I have a question of symplifying this expression $$ A=\frac{a^4}{(a-b)(a-c)} + \frac{b^4}{(b-a)(b-c)} + \frac{c^4}{(c-a)(c-b)} \tag{1} $$ where $a$, $b$ and $c$ are distinct nonzero real numbers. There is a quite similar problem, which is simplifying $$ B=\frac{a^2}{(a-b)(a-c)} + \frac{b^2}{(b-a)(b-c)} + \frac{c^2}{(c-a)(c-b)}. \tag{2} $$ In this problem, they use Lagrange’s interpolation polynomial for $P(x) =x^2$ at nodes $a$, $b$ and $c$. Then, they compare the coefficient of $x^2$ to obtain that $B=1$.
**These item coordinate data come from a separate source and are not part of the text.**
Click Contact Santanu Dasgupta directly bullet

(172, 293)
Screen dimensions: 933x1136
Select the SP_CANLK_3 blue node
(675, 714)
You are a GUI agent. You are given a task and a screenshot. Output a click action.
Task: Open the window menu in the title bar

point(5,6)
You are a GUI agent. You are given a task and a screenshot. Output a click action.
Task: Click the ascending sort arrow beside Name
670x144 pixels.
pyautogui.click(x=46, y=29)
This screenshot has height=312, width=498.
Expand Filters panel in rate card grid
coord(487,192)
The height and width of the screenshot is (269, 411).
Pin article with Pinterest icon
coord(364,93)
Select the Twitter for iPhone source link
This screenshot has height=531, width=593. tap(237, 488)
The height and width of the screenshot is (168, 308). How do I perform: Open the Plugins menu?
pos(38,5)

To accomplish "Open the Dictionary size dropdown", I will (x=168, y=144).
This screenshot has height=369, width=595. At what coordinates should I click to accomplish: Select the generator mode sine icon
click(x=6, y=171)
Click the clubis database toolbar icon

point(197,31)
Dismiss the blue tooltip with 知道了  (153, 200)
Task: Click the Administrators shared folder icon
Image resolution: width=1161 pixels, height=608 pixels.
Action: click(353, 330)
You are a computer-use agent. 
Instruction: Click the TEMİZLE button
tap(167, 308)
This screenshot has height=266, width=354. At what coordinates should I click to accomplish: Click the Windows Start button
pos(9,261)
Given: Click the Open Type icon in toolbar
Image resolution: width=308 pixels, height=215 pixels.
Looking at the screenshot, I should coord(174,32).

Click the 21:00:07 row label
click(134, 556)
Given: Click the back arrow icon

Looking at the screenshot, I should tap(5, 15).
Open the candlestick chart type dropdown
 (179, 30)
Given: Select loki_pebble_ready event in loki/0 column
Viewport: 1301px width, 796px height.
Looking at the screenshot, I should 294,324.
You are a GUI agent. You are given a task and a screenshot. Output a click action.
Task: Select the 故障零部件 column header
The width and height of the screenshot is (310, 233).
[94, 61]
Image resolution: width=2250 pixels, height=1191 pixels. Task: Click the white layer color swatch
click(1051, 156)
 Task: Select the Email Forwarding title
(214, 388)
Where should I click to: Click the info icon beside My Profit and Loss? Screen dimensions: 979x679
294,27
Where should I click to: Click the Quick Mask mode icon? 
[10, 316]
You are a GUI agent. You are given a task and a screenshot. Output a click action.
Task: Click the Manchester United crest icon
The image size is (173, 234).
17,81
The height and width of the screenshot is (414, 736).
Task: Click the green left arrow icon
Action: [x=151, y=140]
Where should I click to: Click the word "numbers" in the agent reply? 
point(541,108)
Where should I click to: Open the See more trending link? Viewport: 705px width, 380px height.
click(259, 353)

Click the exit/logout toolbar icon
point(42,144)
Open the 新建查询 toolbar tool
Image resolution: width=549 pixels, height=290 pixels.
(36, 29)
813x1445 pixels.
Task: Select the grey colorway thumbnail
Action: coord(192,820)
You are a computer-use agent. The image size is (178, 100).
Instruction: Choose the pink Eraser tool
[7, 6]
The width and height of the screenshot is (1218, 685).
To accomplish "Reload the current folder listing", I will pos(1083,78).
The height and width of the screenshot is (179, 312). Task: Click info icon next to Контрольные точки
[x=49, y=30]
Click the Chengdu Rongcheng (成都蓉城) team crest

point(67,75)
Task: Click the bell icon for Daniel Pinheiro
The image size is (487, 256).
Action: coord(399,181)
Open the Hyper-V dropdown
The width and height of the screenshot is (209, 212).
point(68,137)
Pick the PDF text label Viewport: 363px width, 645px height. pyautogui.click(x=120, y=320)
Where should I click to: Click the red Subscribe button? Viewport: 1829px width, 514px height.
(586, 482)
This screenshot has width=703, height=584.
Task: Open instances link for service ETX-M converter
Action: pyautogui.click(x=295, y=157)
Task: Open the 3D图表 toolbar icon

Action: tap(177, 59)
My effort is to use the similar method with $P(x)=x^4$, but I am struggling with the fact that there are only three nodes here. So the polynomial I need to choose must be a second degree polynomial but it is hard for me to find such one.
Can someone have some idea about using different polynomial to use the Lagrange’s interpolation polynomial? Thank you very much!
You want to write down a quadratic polynomial $p$ for which $p(a)=a^4$, $p(b)=b^4$, and $p(c)=c^4$.
We see that $p(x)=x^4$ whenever $x\in\{a,b,c\}$. This means that $$(x-a)(x-b)(x-c)\mid (x^4-p(x)).$$ In particular, we can reduce $x^4$ modulo $(x-a)(x-b)(x-c)$, and we'll have the polynomial we need.